Task instructions — Your task is to give the records again exactly. Leave each picture out.

[Stored entries]
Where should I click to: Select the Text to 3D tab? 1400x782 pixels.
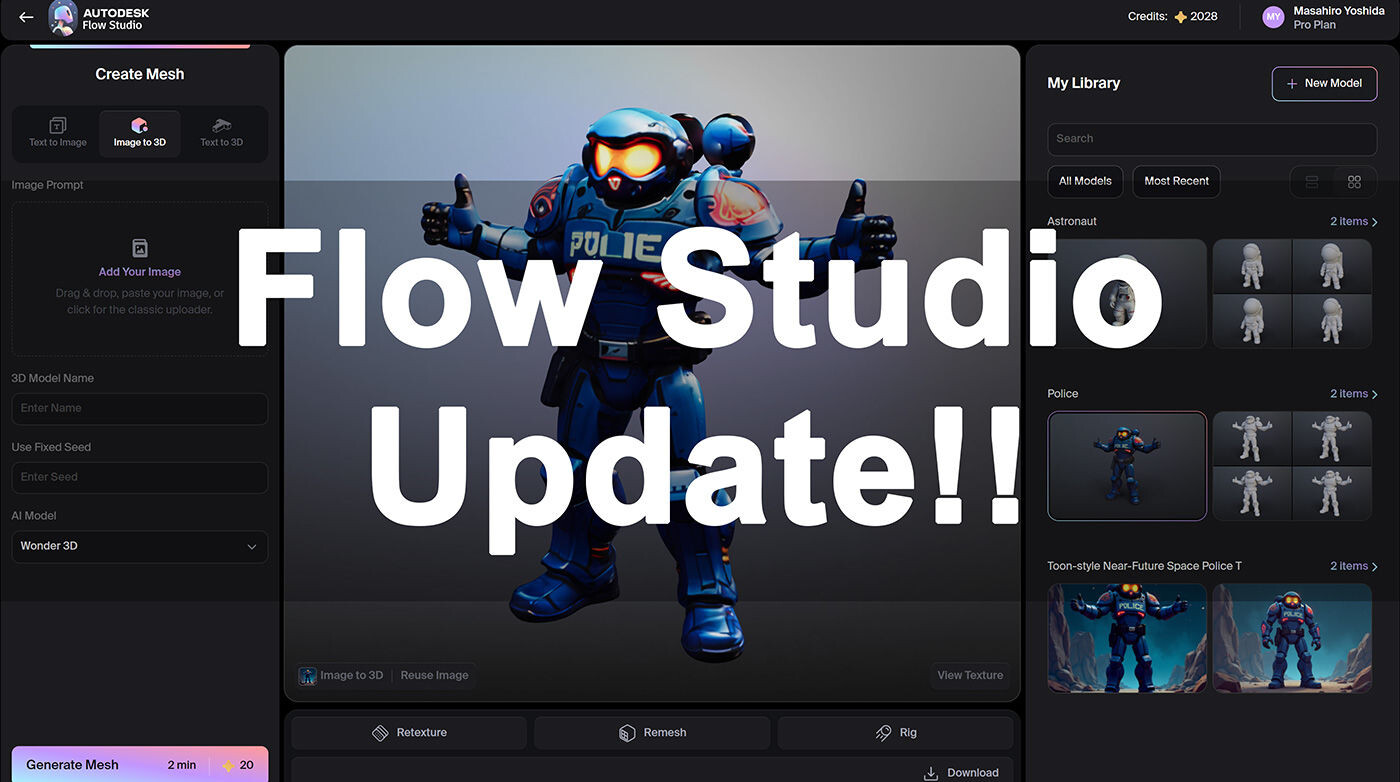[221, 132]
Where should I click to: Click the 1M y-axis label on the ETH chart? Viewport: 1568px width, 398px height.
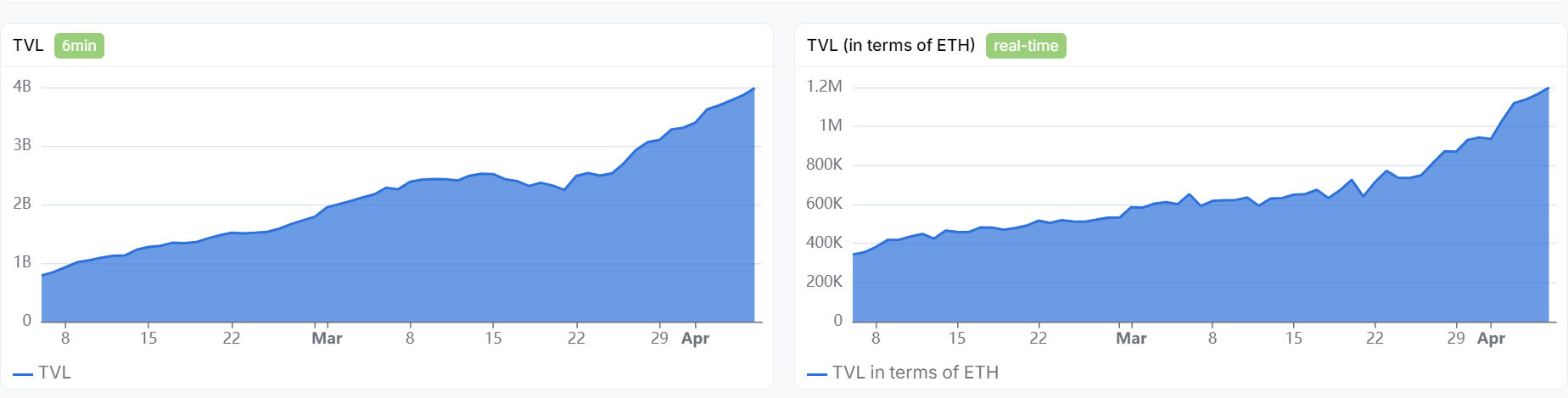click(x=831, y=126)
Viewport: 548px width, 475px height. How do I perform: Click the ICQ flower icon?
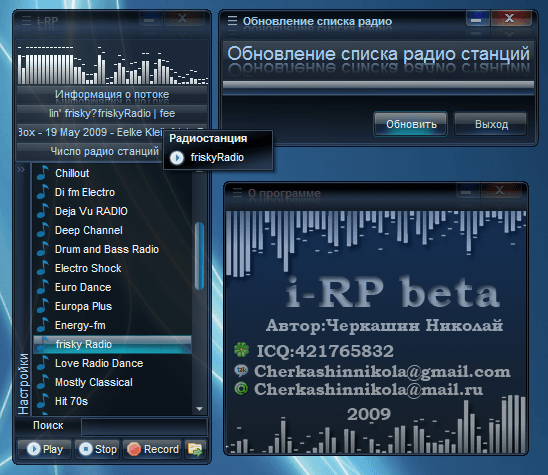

Response for this exercise —
Where should I click to: Select the Text to 3D tab? 1400x782 pixels.
[221, 132]
Where should I click to: Click the 1M y-axis label on the ETH chart? Viewport: 1568px width, 398px height.
click(x=831, y=126)
Viewport: 548px width, 475px height. How do I perform: Click the ICQ flower icon?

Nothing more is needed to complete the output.